**EXERCISE**
Where in the listing does the string "size" appear? Copy every line that holds it.

----------

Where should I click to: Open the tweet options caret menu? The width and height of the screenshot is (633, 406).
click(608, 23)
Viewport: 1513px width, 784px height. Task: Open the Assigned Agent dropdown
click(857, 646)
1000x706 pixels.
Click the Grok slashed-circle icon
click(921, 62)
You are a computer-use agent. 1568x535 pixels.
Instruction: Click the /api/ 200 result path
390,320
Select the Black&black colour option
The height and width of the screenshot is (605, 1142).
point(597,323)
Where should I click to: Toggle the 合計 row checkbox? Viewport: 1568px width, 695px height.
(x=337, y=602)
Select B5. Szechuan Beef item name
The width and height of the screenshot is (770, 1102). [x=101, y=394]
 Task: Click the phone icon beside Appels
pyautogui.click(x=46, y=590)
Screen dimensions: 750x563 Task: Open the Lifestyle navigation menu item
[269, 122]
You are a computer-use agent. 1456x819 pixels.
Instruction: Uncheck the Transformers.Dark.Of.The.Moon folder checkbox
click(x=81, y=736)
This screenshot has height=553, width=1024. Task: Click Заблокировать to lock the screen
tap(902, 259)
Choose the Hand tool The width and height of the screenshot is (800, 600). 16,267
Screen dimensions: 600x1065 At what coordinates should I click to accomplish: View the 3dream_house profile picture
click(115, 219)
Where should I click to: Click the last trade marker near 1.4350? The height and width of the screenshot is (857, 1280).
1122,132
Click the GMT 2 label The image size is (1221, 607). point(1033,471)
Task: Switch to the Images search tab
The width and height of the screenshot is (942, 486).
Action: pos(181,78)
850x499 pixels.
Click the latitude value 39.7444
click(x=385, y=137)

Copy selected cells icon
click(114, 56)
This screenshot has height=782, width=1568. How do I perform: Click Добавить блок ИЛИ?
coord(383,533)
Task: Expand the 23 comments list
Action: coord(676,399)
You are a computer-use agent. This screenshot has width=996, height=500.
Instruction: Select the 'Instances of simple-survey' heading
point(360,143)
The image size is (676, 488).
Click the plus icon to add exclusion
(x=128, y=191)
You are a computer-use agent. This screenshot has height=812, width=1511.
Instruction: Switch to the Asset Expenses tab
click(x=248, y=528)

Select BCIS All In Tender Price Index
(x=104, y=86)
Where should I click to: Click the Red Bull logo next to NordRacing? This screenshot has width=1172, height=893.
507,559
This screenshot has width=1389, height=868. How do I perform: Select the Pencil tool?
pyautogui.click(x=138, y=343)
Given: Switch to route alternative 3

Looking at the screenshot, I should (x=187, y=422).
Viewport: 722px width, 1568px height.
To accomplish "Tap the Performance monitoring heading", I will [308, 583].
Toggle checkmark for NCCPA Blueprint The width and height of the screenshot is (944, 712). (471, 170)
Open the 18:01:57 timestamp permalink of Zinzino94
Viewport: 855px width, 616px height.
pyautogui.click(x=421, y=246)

----------

**RESPONSE TO THIS TASK**
Click the GMT 2 label The image size is (1221, 607). point(1033,471)
The image size is (676, 488).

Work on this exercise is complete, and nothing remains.